Head http://mybucket.s3.amazonaws.com:80/: lookup mybucket.s3.amazonaws.com: no such host

When you see an error like the above pop up in your program’s output, it almost seems a certainty that you have exceeded these limits… and you’d be right! For now… Initially these were the errors I was getting, and while it was somewhat mysterious that I would see so many of them (literally one for each failed request), apparently some additional sockets are required for name lookups (even if locally cached). I’m still looking for a reference for this, so if you know of it please let me know in the comments.

This resulted in a second snippet of Go code to check my user limits:

Using syscall.Getrusage in conjunction with syscall.Getrlimit would allow you to fairly dynamically scale your program to use just as much of the system resources as it has access to, but not overstep these boundaries. But remember what I said about using http.Client before? The net/http package documentation says Clients should be reused instead of created as needed and Clients are safe for concurrent use by multiple goroutines and both of these are indeed accurate. The unexpected side-effect of this is that, unfortunately, the usage of TCP connections is now fairly opaque to us. Thus our understanding of current system resource usage is fundamentally detached from how we use http.Client. This will become important in just a moment.

So, having raised my ulimits far beyond what I expected I actually needed (this was to be the only program running on my test EC2 instance anyway), I re-ran the program and faced another error:

Error: dial tcp 207.171.163.142:80: cannot assign requested address

What the… I thought I had dealt with user limits? I didn’t initially find the direct cause of this, thinking I hadn’t properly dealt with the user limits issue. I found a few group discussion threads dealing with http.Client connection reuse, socket lifetimes and related topics, and I first tried a few different versions of Go, suspecting it was a bug fixed in the source tip (more or less analogous to HEAD on origin/master in Git, if you mainly use that VCVS). Unfortunately this yielded no fix and no additional insights.
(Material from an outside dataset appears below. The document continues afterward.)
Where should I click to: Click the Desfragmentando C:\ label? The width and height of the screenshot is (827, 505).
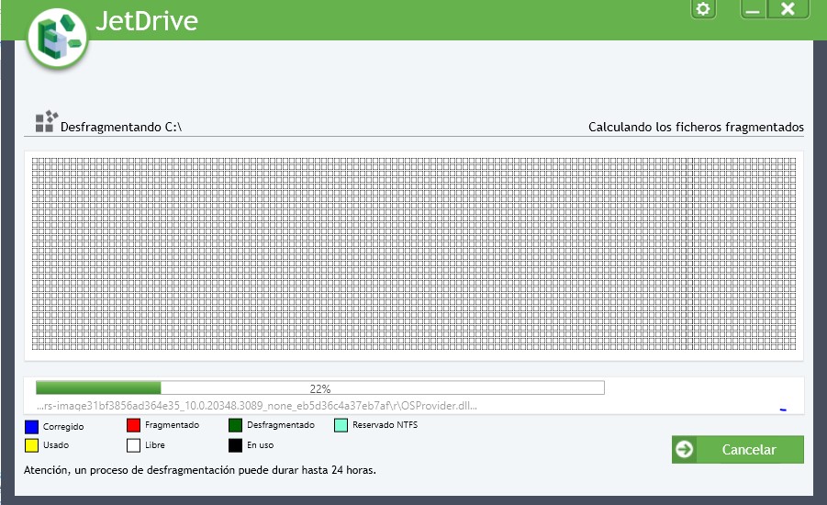[121, 128]
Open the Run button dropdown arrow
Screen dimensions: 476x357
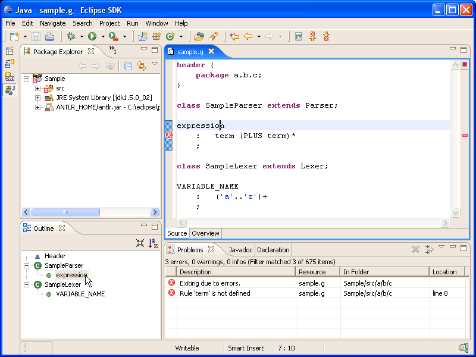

I had been monitoring open file handles of the process during runtime and noticed it had never gone over about 150 concurrent connections. Using netstat on the other hand, showed that there were a significant number of connections in the TIME_WAITstate. This socket state is used by the kernel to leave a trace of the connection around in case there are duplicate packets on the network waiting to arrive (among other things). In this state the socket is actually detached from the process that created it, but waiting for kernel cleanup – therefore it actually doesn’t count as an open file handle anymore, but that doesn’t mean it can’t cause problems!

In this case I was connecting to Amazon S3 from a single IP address – the only one configured on the EC2 instance. S3 itself has a number of IP addresses on both East and West coasts, rotated automatically through DNS-based load-balancing mechanisms. However, at any given moment you will resolve a single IP address and probably use that for a small period of time before querying DNS again and perhaps getting another IP. So we can basically say we have one IP contacting another IP – and this is where the problem lies.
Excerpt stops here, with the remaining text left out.